Ironi Anggaran untuk Media Cetak yang Hampir Punah
Realitas menunjukkan bahwa media cetak saat ini mengalami penurunan drastis dalam hal produksi dan pembaca. Beberapa koran bahkan telah berhenti beroperasi. Ironisnya, Sekretariat DPRD Langkat tetap menganggarkan dana besar untuk langganan koran dan majalah, meski tidak semua media cetak yang aktif tersebut menjadi mitra mereka.
“Anggaran ini sangat tidak masuk akal. Belanja langsung seperti ini justru menjadi pemborosan uang rakyat. Harus ada penyelidikan serius dari aparat penegak hukum untuk memastikan tidak ada praktik mark-up dalam pengadaan ini,” ujar seorang pengamat anggaran yang enggan disebutkan namanya.
Pengakuan Enteng dari Sekwan DPRD Langkat
Saat dikonfirmasi, Sekretaris DPRD Langkat, Drs. Basrah Pardomuan, mengungkapkan bahwa anggaran tersebut telah dikurangi menjadi Rp136 juta dalam perubahan APBD. Namun, peruntukannya tetap untuk langganan surat kabar media cetak, belanja penulisan berita di media cetak harian, mingguan, serta media online.
“Anggaran itu sudah dikurangi, dari Rp186 juta menjadi Rp136 juta. Peruntukannya jelas, untuk membayar langganan surat kabar dan penulisan berita,” ujar Basrah, dengan nada yang dianggap terlalu santai untuk isu sepenting ini.
Kontras dengan Arahan Efisiensi Pemerintah Pusat
Pemerintah pusat di bawah Presiden Prabowo Subianto secara tegas menggaungkan pentingnya efisiensi anggaran di seluruh lini pemerintahan. Namun, semangat itu tampaknya tidak berlaku di lingkungan Sekretariat DPRD Langkat. Pengelolaan anggaran yang dinilai boros dan tidak tepat sasaran seperti ini terus berulang dari tahun ke tahun tanpa ada perbaikan berarti.
Desakan Penyelidikan Aparat Penegak Hukum
Aktivis dan pemerhati anggaran daerah mendesak aparat hukum, seperti Kejaksaan atau Kepolisian, untuk segera menyelidiki penggunaan anggaran ini. Pasalnya, dana rakyat yang dikelola secara tidak transparan berpotensi merugikan daerah, terutama di saat masyarakat membutuhkan alokasi anggaran untuk kebutuhan yang lebih mendesak seperti kesehatan, pendidikan, dan infrastruktur.
“Ini bukan soal besar kecilnya anggaran, tetapi soal etika dan tanggung jawab dalam mengelola uang rakyat.
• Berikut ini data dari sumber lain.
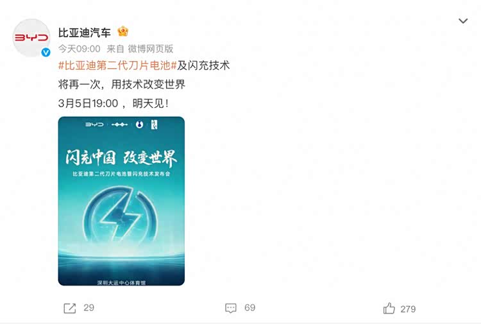This screenshot has width=481, height=324.
Task: Click the comment count 69
Action: [249, 308]
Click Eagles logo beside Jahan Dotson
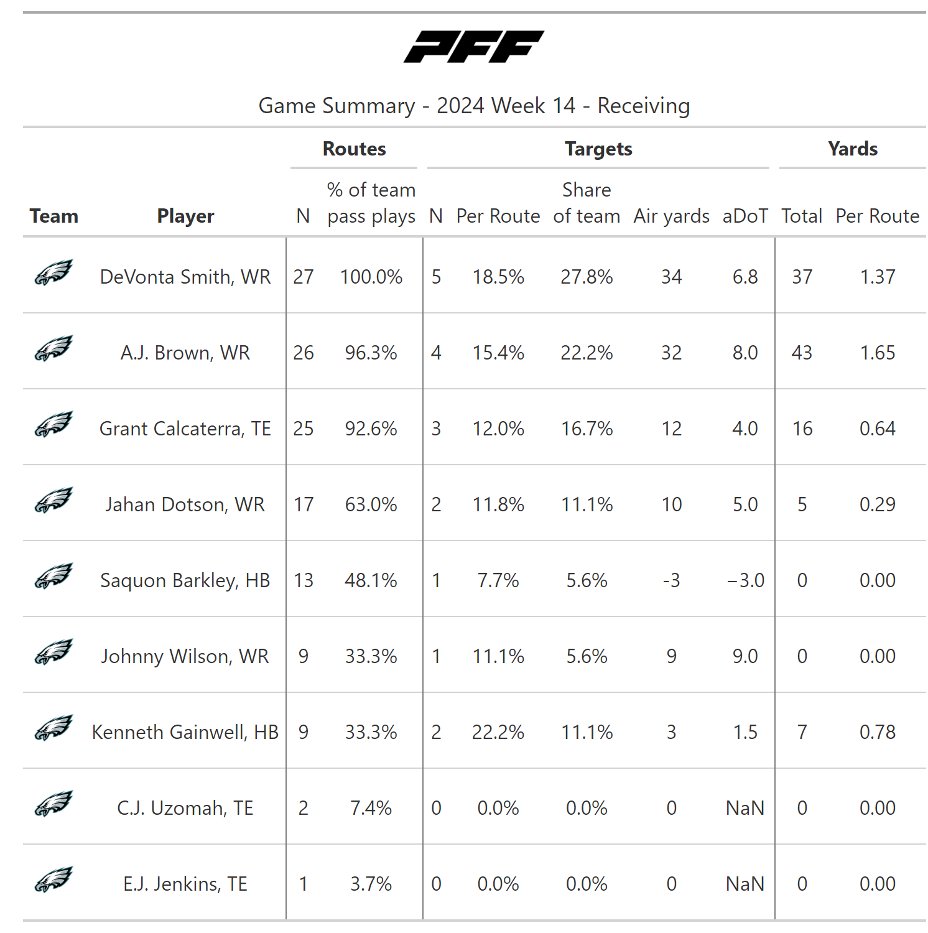The width and height of the screenshot is (928, 933). coord(53,501)
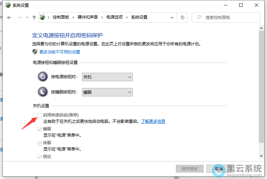Screen dimensions: 267x179
Task: Click the refresh button in address bar
Action: click(x=183, y=17)
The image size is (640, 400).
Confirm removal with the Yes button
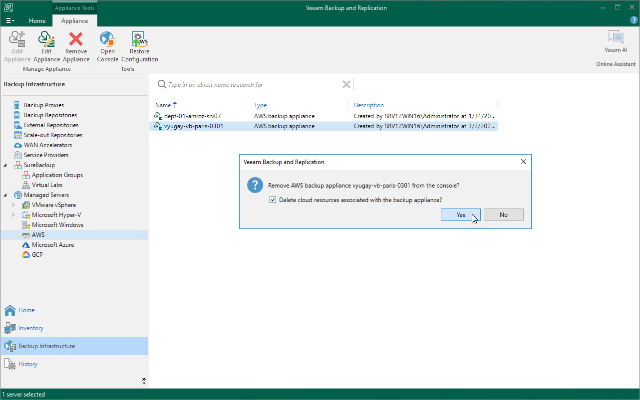tap(461, 215)
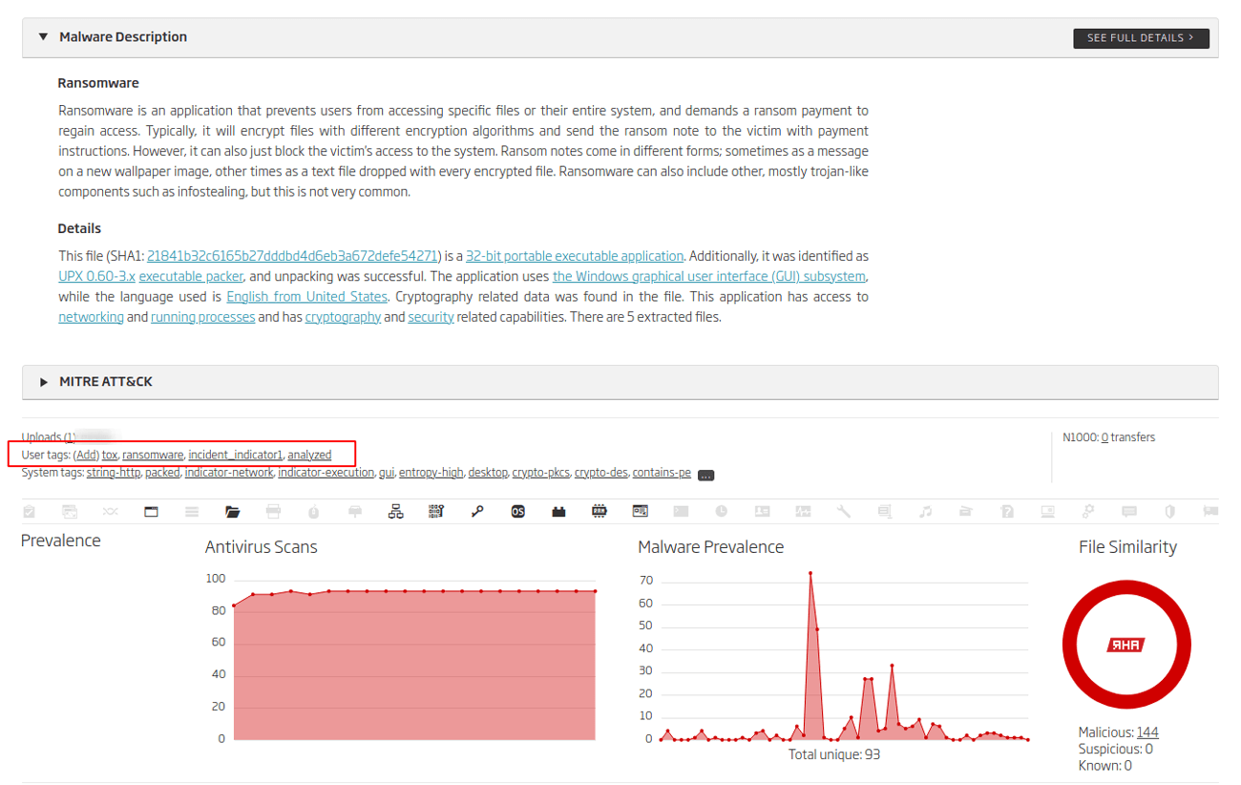Expand the MITRE ATT&CK section
The image size is (1241, 785).
pyautogui.click(x=43, y=382)
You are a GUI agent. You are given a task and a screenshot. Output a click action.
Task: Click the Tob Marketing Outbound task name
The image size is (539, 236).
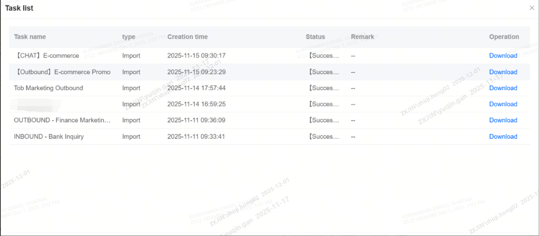tap(48, 88)
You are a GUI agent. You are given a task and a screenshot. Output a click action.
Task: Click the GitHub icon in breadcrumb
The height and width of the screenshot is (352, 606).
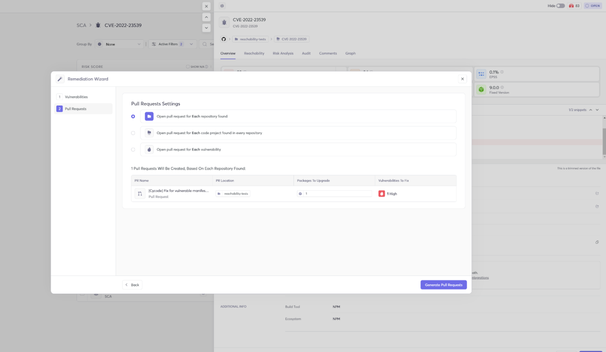point(224,39)
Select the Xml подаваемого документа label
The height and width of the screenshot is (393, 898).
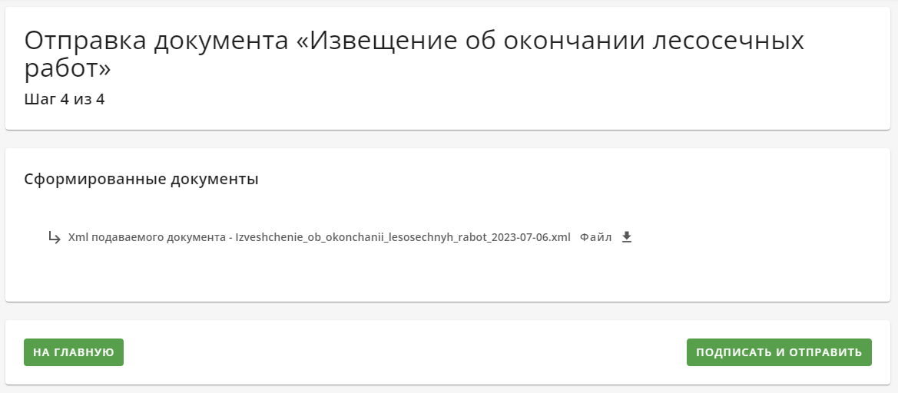tap(146, 237)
Aparat penegak hukum harus turun tangan,” tegas salah satu aktivis.
Harapan Perubahan Nyata
DPRD Langkat seharusnya menjadi contoh dalam pengelolaan anggaran yang efektif dan efisien. Anggaran yang boros dan terkesan asal alokasikan hanya akan mencederai kepercayaan publik. Masyarakat berharap pengelolaan anggaran ke depan lebih transparan, akuntabel, dan sesuai dengan kebutuhan riil daerah.
Sudah saatnya praktik boros seperti ini dihentikan dan dipertanggungjawabkan, agar tidak menjadi preseden buruk bagi pengelolaan anggaran daerah lainnya. (red)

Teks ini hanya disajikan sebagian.